- [Extract provided]
——

The headline is reliably louder than the paper. Treat the framing as a serious signal; treat the specific claim as the specific claim.
What this means for how you use AI
If you take the study seriously without overstating it, three things follow.
First, the framing is real. The act of writing something yourself produces a different encoding than the act of reading something AI wrote for you. That is not in dispute. The MIT result quantifies one piece of that gap on one task.
Second, the gap matters most for tasks where you actually care about ownership. Drafting a forgettable internal status email? Let the AI write it. Drafting a piece you'll defend in a meeting, build on later, or be tested on? That's the kind of writing where doing it yourself — at least the first version — has a measurable neural signature that letting AI do it does not.
Third, the right response is not to avoid AI, but to keep deliberate practice somewhere. This is Senwitt's narrow position. We are not a treatment for cognitive debt and we don't claim to be. We are a daily place where short, deliberate, unaided reps happen — across writing, math, code, memory, reading, and reasoning — so that the thinking skills you actually want to own keep getting practiced, even on days when most of the rest of your work runs through AI.

——

(Collected data entries)

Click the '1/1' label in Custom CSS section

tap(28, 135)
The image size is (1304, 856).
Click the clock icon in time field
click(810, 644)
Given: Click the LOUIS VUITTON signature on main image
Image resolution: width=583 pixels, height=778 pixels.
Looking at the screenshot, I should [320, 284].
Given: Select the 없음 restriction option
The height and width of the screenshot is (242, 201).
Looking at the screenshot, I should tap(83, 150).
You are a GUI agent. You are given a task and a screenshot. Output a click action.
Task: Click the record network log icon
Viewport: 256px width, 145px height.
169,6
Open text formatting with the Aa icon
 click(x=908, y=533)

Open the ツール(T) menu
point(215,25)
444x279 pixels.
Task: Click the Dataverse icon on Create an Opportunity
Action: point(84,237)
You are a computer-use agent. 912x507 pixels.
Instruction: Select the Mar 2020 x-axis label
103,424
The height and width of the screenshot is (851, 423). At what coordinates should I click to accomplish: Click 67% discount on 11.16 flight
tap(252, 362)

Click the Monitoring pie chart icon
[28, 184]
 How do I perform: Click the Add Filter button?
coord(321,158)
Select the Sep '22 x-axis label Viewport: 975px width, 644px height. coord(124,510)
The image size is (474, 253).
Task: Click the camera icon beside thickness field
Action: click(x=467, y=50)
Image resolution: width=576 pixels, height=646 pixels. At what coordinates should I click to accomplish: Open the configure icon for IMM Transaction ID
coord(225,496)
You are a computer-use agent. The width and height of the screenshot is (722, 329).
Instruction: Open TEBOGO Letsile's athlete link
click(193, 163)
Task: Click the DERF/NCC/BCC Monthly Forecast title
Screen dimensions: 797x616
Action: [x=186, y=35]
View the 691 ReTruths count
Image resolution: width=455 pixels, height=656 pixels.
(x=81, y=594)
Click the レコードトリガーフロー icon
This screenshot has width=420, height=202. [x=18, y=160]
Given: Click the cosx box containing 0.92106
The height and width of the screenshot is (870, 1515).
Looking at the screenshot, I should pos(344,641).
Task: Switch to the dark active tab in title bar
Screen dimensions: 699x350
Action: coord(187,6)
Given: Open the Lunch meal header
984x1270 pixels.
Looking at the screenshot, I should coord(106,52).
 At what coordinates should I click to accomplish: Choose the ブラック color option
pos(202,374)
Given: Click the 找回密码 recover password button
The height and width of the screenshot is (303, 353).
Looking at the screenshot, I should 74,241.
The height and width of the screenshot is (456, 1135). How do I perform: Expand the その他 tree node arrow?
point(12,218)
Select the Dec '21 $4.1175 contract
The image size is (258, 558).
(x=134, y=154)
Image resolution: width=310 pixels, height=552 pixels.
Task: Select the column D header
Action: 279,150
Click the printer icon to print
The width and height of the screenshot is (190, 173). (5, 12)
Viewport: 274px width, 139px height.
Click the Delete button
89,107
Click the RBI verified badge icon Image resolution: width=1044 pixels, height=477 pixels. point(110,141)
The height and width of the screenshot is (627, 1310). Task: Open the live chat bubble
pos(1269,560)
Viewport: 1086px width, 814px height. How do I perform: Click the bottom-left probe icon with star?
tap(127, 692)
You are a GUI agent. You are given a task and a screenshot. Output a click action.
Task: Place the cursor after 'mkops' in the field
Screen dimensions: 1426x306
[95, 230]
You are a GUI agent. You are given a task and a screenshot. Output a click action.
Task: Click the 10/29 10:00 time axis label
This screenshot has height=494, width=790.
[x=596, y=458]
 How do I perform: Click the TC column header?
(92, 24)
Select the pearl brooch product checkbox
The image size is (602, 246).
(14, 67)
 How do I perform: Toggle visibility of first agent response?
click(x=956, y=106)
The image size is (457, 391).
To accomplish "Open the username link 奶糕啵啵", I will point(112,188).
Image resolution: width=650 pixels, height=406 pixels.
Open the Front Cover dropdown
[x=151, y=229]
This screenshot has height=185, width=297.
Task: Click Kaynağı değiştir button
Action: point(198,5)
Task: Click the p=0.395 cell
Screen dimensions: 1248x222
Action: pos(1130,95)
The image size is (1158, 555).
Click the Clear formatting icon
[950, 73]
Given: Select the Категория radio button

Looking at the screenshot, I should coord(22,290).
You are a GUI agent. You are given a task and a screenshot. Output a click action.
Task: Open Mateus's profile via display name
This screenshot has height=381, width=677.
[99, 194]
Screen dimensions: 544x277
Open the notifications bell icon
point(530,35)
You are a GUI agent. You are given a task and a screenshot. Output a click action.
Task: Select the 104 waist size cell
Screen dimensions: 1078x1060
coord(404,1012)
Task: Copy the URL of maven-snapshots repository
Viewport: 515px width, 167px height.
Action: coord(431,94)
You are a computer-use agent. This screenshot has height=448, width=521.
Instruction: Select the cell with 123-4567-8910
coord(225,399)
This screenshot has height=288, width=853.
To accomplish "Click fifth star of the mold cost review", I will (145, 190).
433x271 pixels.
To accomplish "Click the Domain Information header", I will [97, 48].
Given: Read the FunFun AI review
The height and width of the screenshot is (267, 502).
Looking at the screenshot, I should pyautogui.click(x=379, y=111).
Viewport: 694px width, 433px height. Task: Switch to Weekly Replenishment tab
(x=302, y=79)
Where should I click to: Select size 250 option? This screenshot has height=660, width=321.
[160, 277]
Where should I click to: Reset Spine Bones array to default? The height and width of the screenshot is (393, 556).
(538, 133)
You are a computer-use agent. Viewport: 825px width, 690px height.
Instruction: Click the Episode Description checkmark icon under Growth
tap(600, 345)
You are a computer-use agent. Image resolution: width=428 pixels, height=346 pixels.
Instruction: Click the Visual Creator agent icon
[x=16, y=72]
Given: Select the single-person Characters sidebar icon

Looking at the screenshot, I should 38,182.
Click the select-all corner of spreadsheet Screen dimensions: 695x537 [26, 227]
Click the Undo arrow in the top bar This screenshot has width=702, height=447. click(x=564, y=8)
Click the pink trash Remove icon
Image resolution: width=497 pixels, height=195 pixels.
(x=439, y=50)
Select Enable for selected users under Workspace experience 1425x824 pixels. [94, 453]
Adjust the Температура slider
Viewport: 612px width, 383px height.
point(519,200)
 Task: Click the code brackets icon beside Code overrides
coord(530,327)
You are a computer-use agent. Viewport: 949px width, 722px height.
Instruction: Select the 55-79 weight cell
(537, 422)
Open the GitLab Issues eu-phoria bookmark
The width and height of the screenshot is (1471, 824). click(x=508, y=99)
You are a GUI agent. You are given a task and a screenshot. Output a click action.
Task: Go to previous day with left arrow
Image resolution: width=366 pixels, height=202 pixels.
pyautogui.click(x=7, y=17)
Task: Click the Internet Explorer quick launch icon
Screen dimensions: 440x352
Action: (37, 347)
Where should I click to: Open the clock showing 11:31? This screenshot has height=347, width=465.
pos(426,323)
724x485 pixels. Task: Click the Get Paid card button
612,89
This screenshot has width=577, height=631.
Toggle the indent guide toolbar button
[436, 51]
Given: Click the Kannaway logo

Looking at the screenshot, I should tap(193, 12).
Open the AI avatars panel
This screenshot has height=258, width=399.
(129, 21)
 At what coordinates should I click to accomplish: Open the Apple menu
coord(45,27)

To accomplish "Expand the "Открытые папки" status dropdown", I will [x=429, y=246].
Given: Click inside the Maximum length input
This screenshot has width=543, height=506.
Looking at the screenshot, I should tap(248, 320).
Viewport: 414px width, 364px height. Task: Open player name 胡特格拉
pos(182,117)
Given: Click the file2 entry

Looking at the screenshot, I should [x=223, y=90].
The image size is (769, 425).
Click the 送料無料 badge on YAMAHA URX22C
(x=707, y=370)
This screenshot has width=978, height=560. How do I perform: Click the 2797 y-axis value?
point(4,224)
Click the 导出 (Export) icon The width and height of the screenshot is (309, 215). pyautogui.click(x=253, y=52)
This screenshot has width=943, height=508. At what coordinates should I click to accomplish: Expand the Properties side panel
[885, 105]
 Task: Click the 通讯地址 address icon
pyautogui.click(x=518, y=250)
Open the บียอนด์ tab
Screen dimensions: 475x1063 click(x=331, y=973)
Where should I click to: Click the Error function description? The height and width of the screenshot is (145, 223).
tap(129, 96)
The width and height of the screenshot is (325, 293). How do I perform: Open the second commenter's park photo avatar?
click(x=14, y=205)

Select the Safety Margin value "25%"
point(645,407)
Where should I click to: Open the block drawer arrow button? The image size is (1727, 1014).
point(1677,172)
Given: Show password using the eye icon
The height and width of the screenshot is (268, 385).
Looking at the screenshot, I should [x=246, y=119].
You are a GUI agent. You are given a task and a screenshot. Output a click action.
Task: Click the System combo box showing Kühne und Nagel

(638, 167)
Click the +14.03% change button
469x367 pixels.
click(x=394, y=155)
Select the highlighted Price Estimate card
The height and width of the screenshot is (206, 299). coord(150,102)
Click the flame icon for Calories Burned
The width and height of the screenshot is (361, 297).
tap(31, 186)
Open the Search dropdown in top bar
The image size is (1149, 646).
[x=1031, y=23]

——

- [Questions to answer]
(A) Repeat the part of the extract on AI use starting at "Second, the gap" and ending at "runs through AI.".
(B) According to the extract on AI use, what kind of email should you let the AI write?
(C) Summarize the extract on AI use in two sentences.
Work only from the extract on AI use.

- [Answers provided]
(A)
Second, the gap matters most for tasks where you actually care about ownership. Drafting a forgettable internal status email? Let the AI write it. Drafting a piece you'll defend in a meeting, build on later, or be tested on? That's the kind of writing where doing it yourself — at least the first version — has a measurable neural signature that letting AI do it does not.
Third, the right response is not to avoid AI, but to keep deliberate practice somewhere. This is Senwitt's narrow position. We are not a treatment for cognitive debt and we don't claim to be. We are a daily place where short, deliberate, unaided reps happen — across writing, math, code, memory, reading, and reasoning — so that the thinking skills you actually want to own keep getting practiced, even on days when most of the rest of your work runs through AI.

(B) A forgettable internal status email.

(C) Writing something yourself produces a different encoding than reading something AI wrote for you, and that gap matters most for tasks where you care about ownership. The right response is not to avoid AI but to keep deliberate practice somewhere, and Senwitt presents itself as a daily place for short, deliberate, unaided reps across skills such as writing, math, and code.